Without speaking, the two women got the girl undressed. As Sarah arranged the clothing as evidence at the bottom of the bed, Carol returned to the duffle bag for thick cloth diapers.
Please, Emily, come here and make yourself useful. That’s a good girl. Raise her legs, so we can put diaper cream on her bottom. Okay, good. Now hold her there, while I get the double diapers under her and pinned. Good girl!” It was unclear, though, whether the last was directed to Emily or Carrie. “Now, let’s get her sitting on the side of the bed again. Good. Pull those rubber pants up over her knees. Good girl. Okay, I’ll hold her up now. Get the pants up over the diaper. Make sure the diaper is completely covered. She’ll be in it all night, so she’s sure to be soaked. Okay, sit her down again and get Clem.”
While Emily went to the door, Carol picked up a cord belt, slipped it through the loops at the top of Carrie’s pants and secured it with a small padlock at the back. By this time, Clem had returned and extracted a heavy white canvas strait jacket from the duffle bag.
“Here ma’am, keep her sitting. I’ll get her arms in the front. Now, let’s get her standing between the two of us. Okay, now you’ve got the back straps fastened, here are the sleeves. I’ve got her elbows positioned so that the jacket won’t be too tight.” Carol then pulled the two sleeves together and buckled them behind Carrie’s back to get the jacket fully secured.
They refrained from the smiles they would have normally shared for a job efficiently done and then looked up to see Sarah and Emily looking at them wide-eyed, though probably for different reasons. Carol smiled at the meter maid, “One last chore Emily. Please hold her up while we get her dressed for the storm.” Clem emptied the once bulging duffle bag by extracting a set of rainwear for Carrie.
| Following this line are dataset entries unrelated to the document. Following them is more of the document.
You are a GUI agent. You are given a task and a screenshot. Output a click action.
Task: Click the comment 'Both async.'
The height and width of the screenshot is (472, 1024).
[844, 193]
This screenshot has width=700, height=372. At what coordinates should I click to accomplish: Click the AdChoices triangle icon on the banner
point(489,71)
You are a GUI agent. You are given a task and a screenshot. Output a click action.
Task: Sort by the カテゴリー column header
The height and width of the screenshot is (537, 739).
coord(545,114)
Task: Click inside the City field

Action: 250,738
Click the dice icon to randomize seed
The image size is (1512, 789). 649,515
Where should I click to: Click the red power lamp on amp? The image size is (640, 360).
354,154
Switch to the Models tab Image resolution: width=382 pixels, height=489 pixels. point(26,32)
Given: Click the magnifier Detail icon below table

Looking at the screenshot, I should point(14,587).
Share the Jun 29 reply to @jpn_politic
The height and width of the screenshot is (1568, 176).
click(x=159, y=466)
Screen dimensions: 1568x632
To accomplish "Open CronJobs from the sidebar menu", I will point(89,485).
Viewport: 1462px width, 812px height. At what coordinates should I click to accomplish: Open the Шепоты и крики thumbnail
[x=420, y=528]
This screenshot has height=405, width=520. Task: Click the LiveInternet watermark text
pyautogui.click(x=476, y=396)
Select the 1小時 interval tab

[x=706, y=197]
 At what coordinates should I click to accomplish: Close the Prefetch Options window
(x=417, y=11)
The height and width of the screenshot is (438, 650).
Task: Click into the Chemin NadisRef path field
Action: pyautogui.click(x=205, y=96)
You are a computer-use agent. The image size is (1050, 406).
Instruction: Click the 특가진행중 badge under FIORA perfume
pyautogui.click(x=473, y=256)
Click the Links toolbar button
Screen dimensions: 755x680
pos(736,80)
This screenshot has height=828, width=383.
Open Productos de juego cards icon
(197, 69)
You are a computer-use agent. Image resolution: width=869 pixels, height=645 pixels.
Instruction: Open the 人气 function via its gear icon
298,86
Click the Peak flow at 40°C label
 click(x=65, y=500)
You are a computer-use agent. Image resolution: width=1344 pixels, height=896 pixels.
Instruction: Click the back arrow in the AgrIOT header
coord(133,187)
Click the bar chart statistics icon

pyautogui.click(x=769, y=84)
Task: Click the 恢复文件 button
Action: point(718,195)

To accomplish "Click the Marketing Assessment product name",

Carol looked at the policewoman again. “We need to know what was used for sedating her. Was it sodium amytal? It must be something powerful. The doctors certainly won’t want a drug interaction.”
“I’m sorry, but I don’t know. I’m just a cop. She was like this when I got here. Can I ask a big favor? Could you take Emily home? Nobody knows she’s here. It might be a good idea to keep it that way. There’ll be enough of a row when they find out you’ve carted that damn murderess off.”
Clem and Carol were already back in their rainwear. Clem picked up Carrie easily, while Carol turned to the now obviously disconcerted meter maid. “Come, Emily, you’re already dressed for the weather. You can lead us back to the gate and the ambulance. Goodbye, Sarah. We made a good if not congenial team. We’re in and out in less than twenty minutes. We should be back at the hospital by a few minutes before three.”
The policewoman seemed a little uncertain about how to respond to the use of her first name, but in the end nodded nervously, “We had to. I don’t think you understand any more than I do.”